Using the ESP Maturity Model

Our maturity model describes each stage of a company’s maturity and general capabilities available at each stage. Each company is at a different stage of development and has different levels of capabilities, resources, and technology to support its operations. This is useful to understand as you map your employee safety needs versus your ability to effectively manage employee safety communication.

For example, an established employee safety program with a written plan and functioning committee has a much different level of capability and maturity than a program that was recently implemented and still has limited awareness throughout the company.

Given the disparities between programs with low and high maturities, a model is most useful when it helps people understand the different stages, what actions they should take at each stage, and what they can expect to occur at each stage as they mature. This helps an Employee Safety Program leader make better decisions about how to move along the maturity continuum and enhance emergency communication, preparedness and disaster resiliency in their company.

Here’s a simple three-step process to help you improve your employee safety communication capabilities.

Step 1: Assess your program
Our self-assessment tool is intended to measure your company’s emergency response policies and communication procedures as well as overall commitment to employee safety. The results of the assessment will determine your program’s current level of maturity. Take our free online self-assessment and learn where your company is on the Maturity Model.  The assessment takes 7-9 minutes to complete.

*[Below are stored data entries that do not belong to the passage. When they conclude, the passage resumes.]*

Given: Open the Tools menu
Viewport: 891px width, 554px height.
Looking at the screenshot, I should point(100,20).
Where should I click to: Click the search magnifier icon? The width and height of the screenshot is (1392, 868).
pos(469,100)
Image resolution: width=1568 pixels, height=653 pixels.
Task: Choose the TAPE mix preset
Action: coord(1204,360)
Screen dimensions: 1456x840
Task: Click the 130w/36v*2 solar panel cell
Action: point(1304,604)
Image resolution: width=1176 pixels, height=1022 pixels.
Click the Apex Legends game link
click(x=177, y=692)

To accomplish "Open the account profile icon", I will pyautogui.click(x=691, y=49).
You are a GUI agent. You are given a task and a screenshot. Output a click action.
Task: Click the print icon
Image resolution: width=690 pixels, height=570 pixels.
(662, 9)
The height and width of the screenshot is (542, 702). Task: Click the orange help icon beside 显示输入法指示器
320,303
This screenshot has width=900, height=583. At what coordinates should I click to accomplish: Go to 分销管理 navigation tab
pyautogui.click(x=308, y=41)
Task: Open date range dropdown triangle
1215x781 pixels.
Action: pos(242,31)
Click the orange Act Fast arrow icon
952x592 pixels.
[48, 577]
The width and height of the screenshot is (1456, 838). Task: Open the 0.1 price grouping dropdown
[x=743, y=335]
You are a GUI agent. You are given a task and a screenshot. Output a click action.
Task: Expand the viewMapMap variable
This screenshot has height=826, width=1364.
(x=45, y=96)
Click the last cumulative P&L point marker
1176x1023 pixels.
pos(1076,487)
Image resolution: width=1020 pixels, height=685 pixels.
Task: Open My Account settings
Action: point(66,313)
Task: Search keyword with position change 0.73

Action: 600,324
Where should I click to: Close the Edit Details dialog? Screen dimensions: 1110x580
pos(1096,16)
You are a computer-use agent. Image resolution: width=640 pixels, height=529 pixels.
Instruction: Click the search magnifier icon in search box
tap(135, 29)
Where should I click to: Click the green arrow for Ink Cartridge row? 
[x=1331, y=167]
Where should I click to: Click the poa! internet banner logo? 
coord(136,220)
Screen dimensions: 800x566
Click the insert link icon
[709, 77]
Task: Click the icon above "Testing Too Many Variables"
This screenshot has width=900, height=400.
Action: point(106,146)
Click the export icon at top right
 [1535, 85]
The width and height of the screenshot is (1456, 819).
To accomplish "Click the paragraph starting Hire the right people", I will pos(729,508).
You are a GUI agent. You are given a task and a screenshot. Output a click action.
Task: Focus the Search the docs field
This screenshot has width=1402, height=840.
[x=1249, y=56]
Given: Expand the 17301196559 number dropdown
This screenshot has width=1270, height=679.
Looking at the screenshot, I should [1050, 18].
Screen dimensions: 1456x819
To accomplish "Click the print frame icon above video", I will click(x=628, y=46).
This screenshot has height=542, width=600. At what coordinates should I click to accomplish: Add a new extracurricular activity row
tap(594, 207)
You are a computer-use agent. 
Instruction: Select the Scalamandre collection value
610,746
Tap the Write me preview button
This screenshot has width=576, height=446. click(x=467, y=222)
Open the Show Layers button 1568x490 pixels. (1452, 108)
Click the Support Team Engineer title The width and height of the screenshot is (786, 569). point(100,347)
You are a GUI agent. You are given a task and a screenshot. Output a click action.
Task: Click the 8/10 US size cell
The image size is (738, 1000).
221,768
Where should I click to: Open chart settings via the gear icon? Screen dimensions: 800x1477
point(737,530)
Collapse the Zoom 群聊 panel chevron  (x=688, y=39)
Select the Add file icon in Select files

Step 2: Determine your goal
"Is your company ready and able to invest resources needed to move your employee safety program to the highest level of maturity, or is the company only ready to move to the next level?"

It’s important to take into account the resources available, leadership support and the culture of your company when setting your goal. Perhaps your goal is to move up one stage within the next 12 months and then reassess. In other words, moving your program to the highest maturity level right away is not necessary.  Even small changes in your program can yield big results. By taking an honest assessment of your company’s culture and resources, you can set a realistic maturity goal and timeframe.

Step 3: Create an action plan
If you are at maturity stage one, and you want to get to a maturity stage four, that is a big gap, and you likely will not have the resources in place to make such a leap overnight. Instead, ask yourself, "What actions do we need to take to get to stage two?" Then set goals and put plans in place to get to stage two. Once you get to stage two, you can repeat the process to get to stage three.